The exchange feature doesn't transform Still In Cask from a passion project into a financial instrument — which is exactly what Hirt appears to want. It gives enthusiasts a way to participate in the full arc of a cask's life, from new-make spirit through maturation and eventually to bottle, with the freedom to enter and exit at any point in between. That combination of access, transparency, and optionality has never existed before in the whisky world at retail scale.

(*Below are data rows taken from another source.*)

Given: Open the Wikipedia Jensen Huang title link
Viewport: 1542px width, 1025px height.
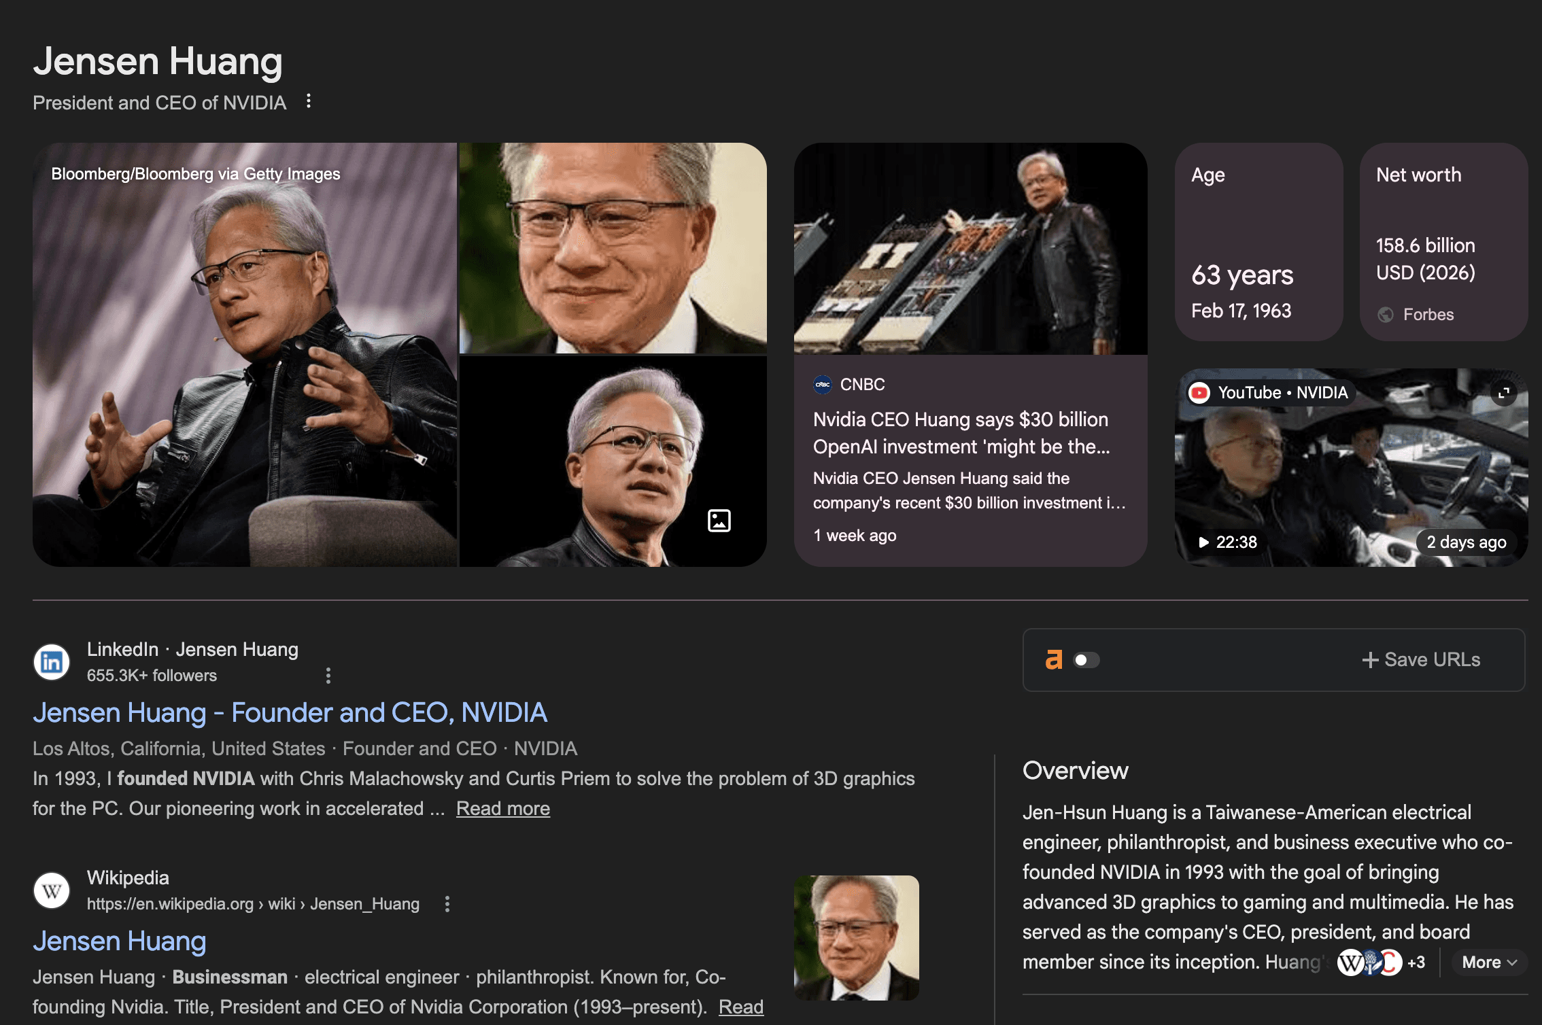Looking at the screenshot, I should pos(120,941).
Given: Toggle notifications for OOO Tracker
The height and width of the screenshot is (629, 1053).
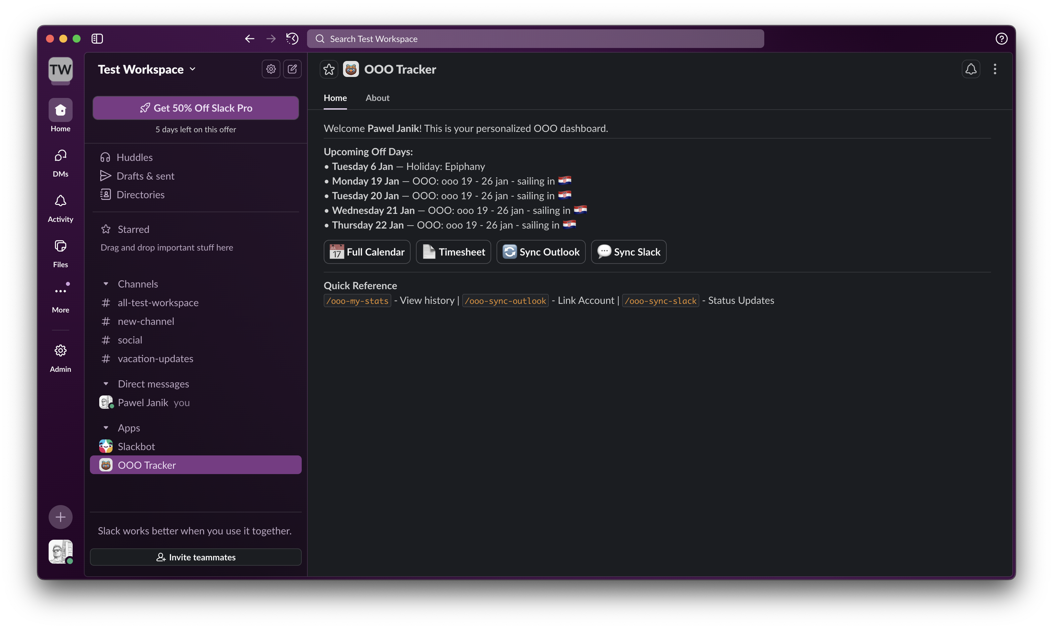Looking at the screenshot, I should (971, 69).
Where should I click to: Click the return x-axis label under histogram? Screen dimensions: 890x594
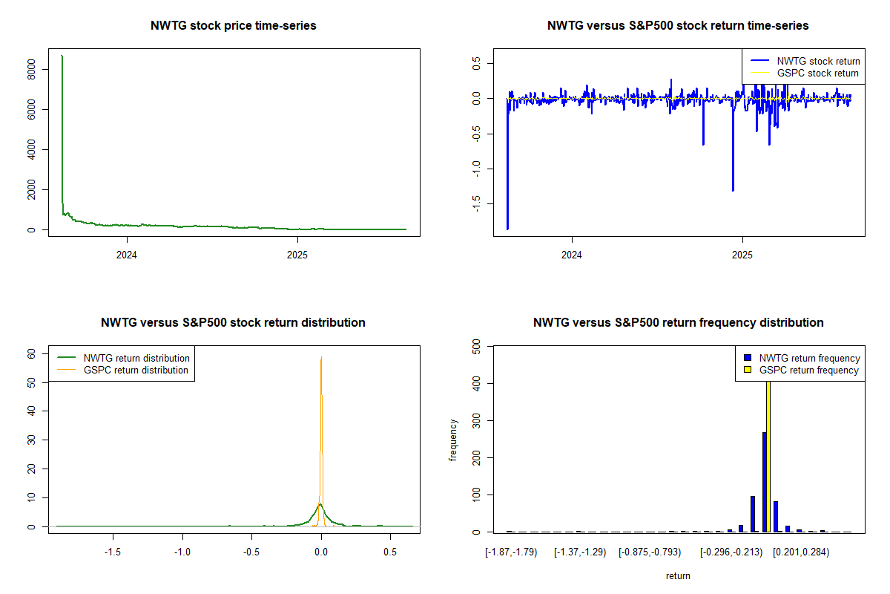tap(678, 575)
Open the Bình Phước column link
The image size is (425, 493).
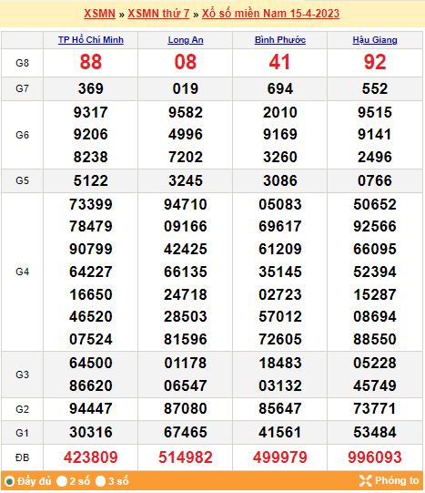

For the craft distillery sector, it represents a genuine cash-flow innovation wrapped inside a community-building tool. For the collector, it's a living, tradeable stake in something that is genuinely one-of-a-kind. And for the broader whisky market, it's evidence that the most interesting structural changes aren't always coming from the big houses in Speyside — sometimes they come from a founder in Bristol who got tired of waiting for his own whisky to be ready, and decided to build something so nobody else had to wait alone.